Goal: Copy every item below word for word, without any changes.

Given records:
**********

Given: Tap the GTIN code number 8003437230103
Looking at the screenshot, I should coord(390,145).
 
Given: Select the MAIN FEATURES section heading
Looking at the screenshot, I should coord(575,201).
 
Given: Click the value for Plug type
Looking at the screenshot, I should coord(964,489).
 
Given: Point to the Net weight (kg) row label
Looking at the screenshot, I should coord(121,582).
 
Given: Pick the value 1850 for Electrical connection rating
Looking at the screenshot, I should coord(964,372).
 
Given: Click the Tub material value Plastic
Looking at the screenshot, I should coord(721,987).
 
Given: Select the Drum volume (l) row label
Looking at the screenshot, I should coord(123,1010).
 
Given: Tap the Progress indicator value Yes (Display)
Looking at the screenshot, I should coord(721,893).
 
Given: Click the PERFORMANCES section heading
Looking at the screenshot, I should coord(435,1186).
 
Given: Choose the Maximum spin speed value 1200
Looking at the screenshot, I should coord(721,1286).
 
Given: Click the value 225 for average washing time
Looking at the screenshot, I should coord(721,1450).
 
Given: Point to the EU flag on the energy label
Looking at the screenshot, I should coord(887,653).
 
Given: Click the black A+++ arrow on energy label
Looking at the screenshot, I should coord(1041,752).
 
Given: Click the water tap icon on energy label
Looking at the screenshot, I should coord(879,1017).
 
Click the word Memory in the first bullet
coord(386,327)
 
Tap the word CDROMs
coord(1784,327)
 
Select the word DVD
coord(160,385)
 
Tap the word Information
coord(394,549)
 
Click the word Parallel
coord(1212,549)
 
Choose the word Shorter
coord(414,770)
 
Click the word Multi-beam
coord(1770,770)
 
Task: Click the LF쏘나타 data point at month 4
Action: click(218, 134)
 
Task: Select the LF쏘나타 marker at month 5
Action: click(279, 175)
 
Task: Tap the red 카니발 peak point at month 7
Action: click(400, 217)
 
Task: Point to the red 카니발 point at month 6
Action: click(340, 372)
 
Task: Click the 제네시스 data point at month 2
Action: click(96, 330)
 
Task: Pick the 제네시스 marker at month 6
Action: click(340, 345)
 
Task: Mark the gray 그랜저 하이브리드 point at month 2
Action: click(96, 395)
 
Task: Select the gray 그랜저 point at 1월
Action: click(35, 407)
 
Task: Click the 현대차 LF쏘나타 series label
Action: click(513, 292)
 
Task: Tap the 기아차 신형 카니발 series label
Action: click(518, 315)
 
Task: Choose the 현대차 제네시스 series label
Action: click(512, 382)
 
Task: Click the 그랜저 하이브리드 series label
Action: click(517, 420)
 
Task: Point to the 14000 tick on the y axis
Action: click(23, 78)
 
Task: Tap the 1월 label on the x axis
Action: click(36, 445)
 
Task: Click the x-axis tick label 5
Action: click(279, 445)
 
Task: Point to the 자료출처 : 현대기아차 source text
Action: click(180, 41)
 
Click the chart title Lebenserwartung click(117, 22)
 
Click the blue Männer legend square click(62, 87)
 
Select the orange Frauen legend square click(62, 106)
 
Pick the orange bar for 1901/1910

**********

Exercise result:
Given: Tap the GTIN code number 8003437230103
Looking at the screenshot, I should coord(390,145).
 
Given: Select the MAIN FEATURES section heading
Looking at the screenshot, I should coord(575,201).
 
Given: Click the value for Plug type
Looking at the screenshot, I should coord(964,489).
 
Given: Point to the Net weight (kg) row label
Looking at the screenshot, I should coord(121,582).
 
Given: Pick the value 1850 for Electrical connection rating
Looking at the screenshot, I should coord(964,372).
 
Given: Click the Tub material value Plastic
Looking at the screenshot, I should coord(721,987).
 
Given: Select the Drum volume (l) row label
Looking at the screenshot, I should coord(123,1010).
 
Given: Tap the Progress indicator value Yes (Display)
Looking at the screenshot, I should coord(721,893).
 
Given: Click the PERFORMANCES section heading
Looking at the screenshot, I should coord(435,1186).
 
Given: Choose the Maximum spin speed value 1200
Looking at the screenshot, I should coord(721,1286).
 
Given: Click the value 225 for average washing time
Looking at the screenshot, I should coord(721,1450).
 
Given: Point to the EU flag on the energy label
Looking at the screenshot, I should coord(887,653).
 
Given: Click the black A+++ arrow on energy label
Looking at the screenshot, I should coord(1041,752).
 
Given: Click the water tap icon on energy label
Looking at the screenshot, I should coord(879,1017).
 
Click the word Memory in the first bullet
coord(386,327)
 
Tap the word CDROMs
coord(1784,327)
 
Select the word DVD
coord(160,385)
 
Tap the word Information
coord(394,549)
 
Click the word Parallel
coord(1212,549)
 
Choose the word Shorter
coord(414,770)
 
Click the word Multi-beam
coord(1770,770)
 
Task: Click the LF쏘나타 data point at month 4
Action: click(218, 134)
 
Task: Select the LF쏘나타 marker at month 5
Action: click(279, 175)
 
Task: Tap the red 카니발 peak point at month 7
Action: click(400, 217)
 
Task: Point to the red 카니발 point at month 6
Action: click(340, 372)
 
Task: Click the 제네시스 data point at month 2
Action: click(96, 330)
 
Task: Pick the 제네시스 marker at month 6
Action: click(340, 345)
 
Task: Mark the gray 그랜저 하이브리드 point at month 2
Action: click(96, 395)
 
Task: Select the gray 그랜저 point at 1월
Action: click(35, 407)
 
Task: Click the 현대차 LF쏘나타 series label
Action: click(513, 292)
 
Task: Tap the 기아차 신형 카니발 series label
Action: click(518, 315)
 
Task: Choose the 현대차 제네시스 series label
Action: click(512, 382)
 
Task: Click the 그랜저 하이브리드 series label
Action: click(517, 420)
 
Task: Point to the 14000 tick on the y axis
Action: click(23, 78)
 
Task: Tap the 1월 label on the x axis
Action: click(36, 445)
 
Task: Click the x-axis tick label 5
Action: click(279, 445)
 
Task: Point to the 자료출처 : 현대기아차 source text
Action: click(180, 41)
 
Click the chart title Lebenserwartung click(117, 22)
 
Click the blue Männer legend square click(62, 87)
 
Select the orange Frauen legend square click(62, 106)
 
Pick the orange bar for 1901/1910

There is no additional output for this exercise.